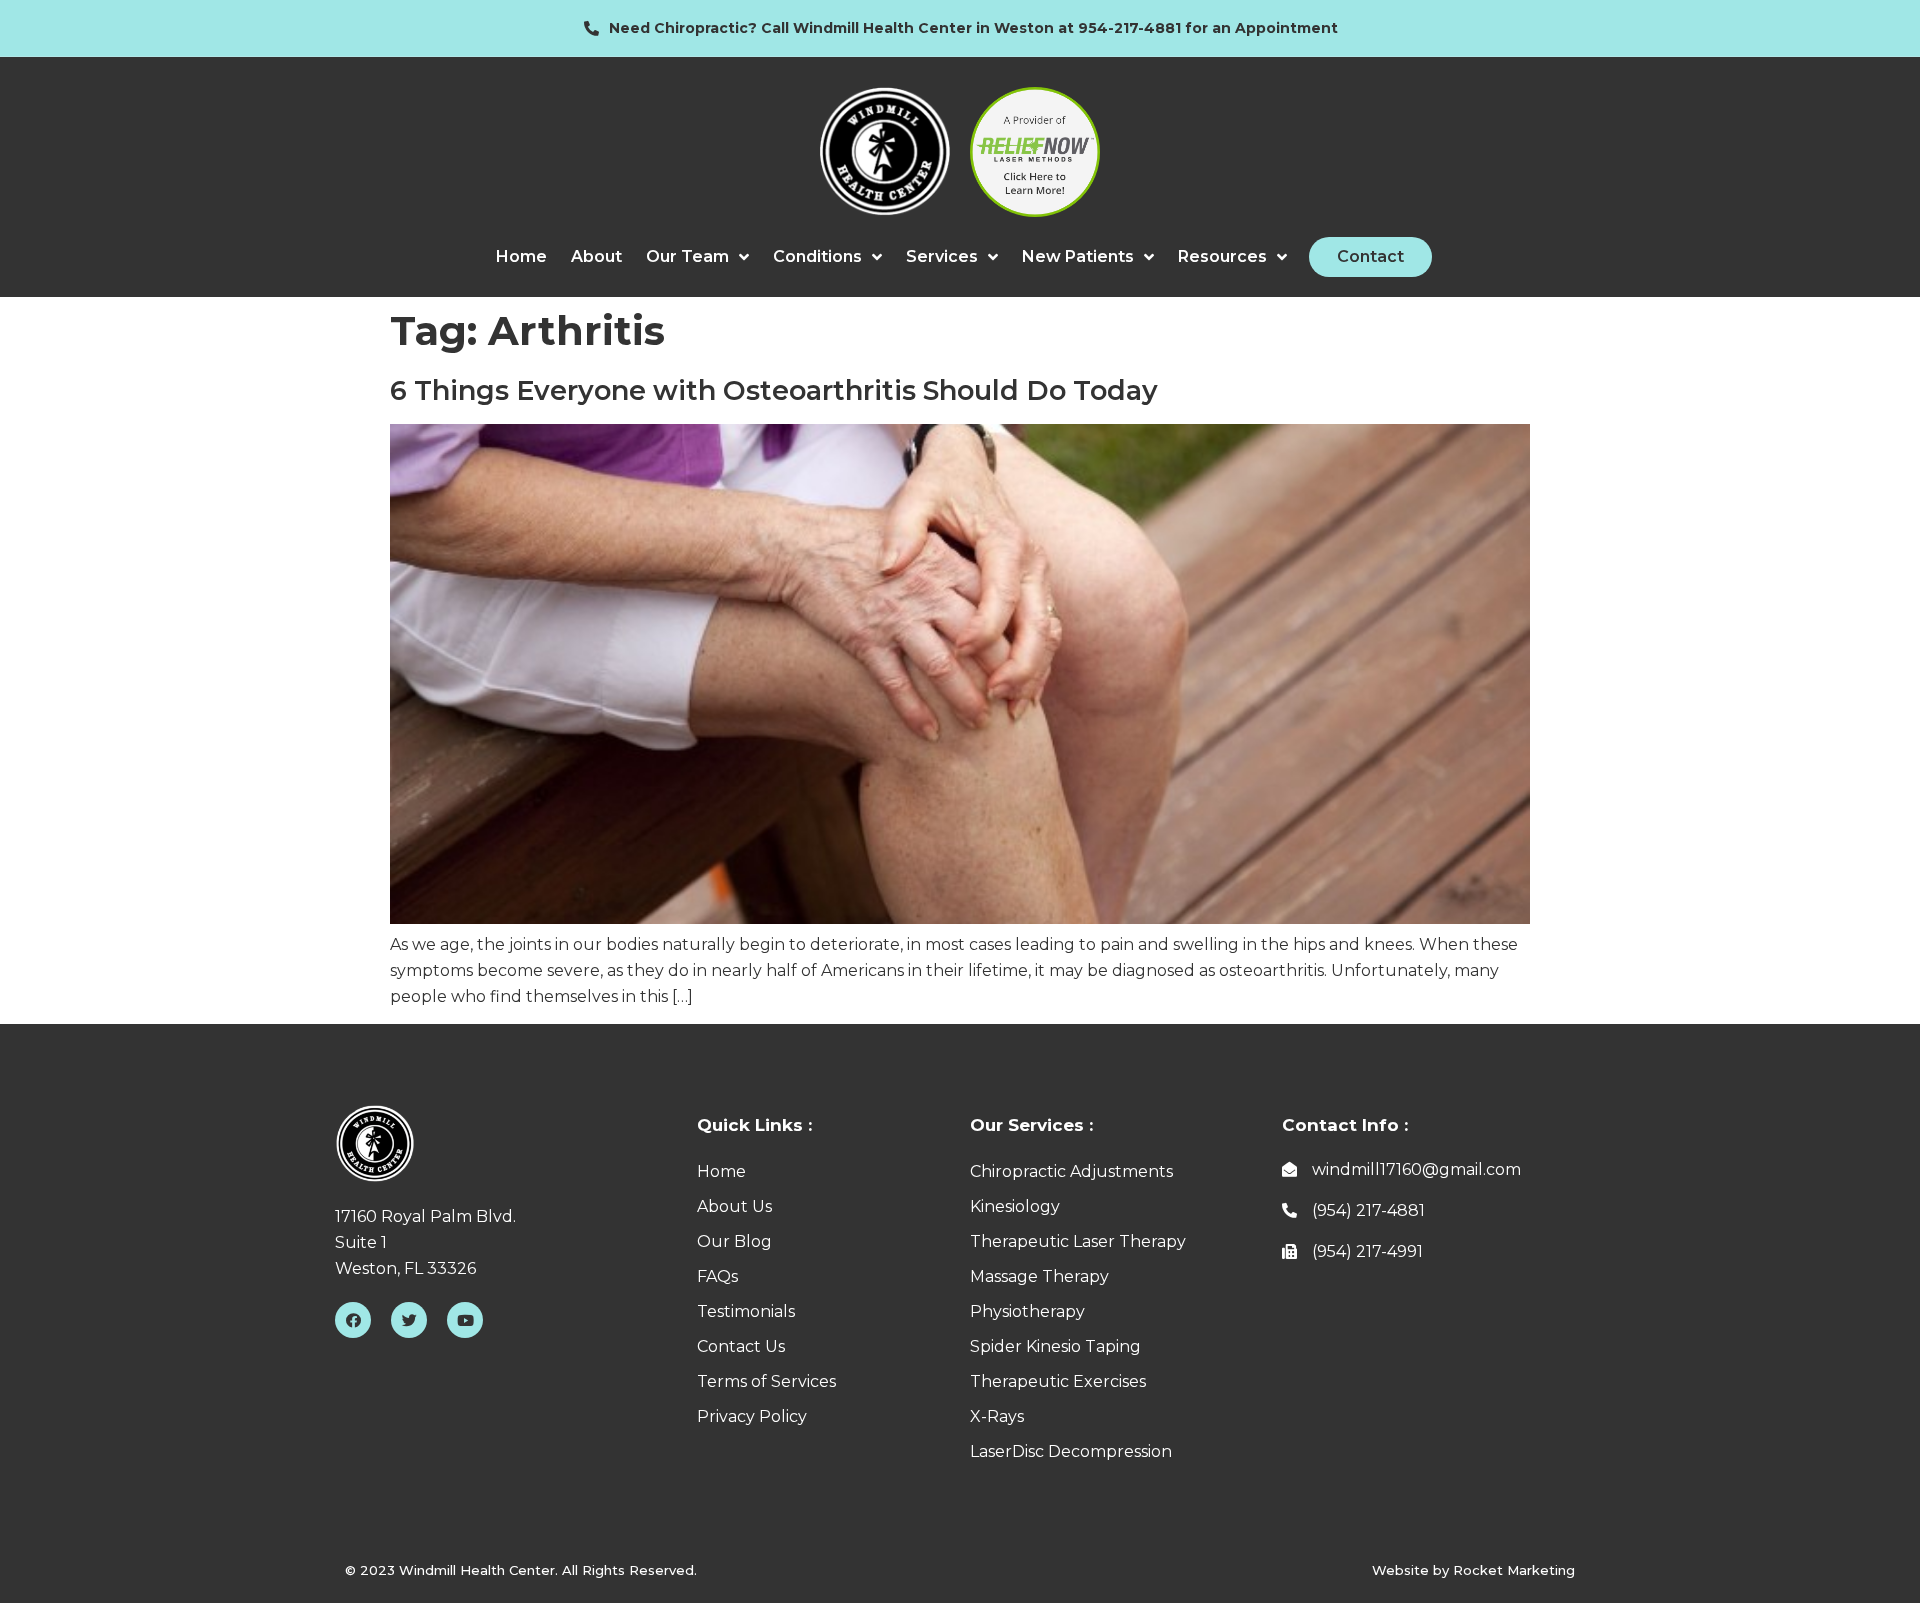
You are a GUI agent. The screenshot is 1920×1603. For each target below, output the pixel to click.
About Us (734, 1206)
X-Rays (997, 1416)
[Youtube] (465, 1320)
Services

══════

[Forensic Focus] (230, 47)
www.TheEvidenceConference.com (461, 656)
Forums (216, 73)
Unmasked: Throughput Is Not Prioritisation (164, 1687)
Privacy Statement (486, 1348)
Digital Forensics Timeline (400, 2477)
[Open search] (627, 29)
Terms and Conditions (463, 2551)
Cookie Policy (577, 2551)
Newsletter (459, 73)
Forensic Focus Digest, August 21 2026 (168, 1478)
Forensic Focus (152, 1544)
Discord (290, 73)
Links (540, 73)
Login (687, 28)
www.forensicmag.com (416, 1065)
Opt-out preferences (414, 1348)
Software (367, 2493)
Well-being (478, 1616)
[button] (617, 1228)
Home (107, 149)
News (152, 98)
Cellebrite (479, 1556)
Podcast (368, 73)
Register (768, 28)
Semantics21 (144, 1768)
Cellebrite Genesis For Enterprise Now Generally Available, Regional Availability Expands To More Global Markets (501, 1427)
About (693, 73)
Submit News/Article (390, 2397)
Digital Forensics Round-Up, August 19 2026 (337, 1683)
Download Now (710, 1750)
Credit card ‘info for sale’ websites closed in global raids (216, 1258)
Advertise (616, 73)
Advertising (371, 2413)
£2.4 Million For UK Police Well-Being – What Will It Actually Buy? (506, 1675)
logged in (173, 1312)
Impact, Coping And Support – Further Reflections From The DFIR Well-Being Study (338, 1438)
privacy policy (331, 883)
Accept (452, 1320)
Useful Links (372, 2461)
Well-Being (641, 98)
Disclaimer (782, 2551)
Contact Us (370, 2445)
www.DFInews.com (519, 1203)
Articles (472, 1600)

══════

*Your assignment*:
Transcribe, exactly and without additions, the lines of the records above, beginning with the line that contains "Well-Being (641, 98)" and ending with the line that contains "Articles (472, 1600)", both included.

*Answer below*:
Well-Being (641, 98)
Disclaimer (782, 2551)
Contact Us (370, 2445)
www.DFInews.com (519, 1203)
Articles (472, 1600)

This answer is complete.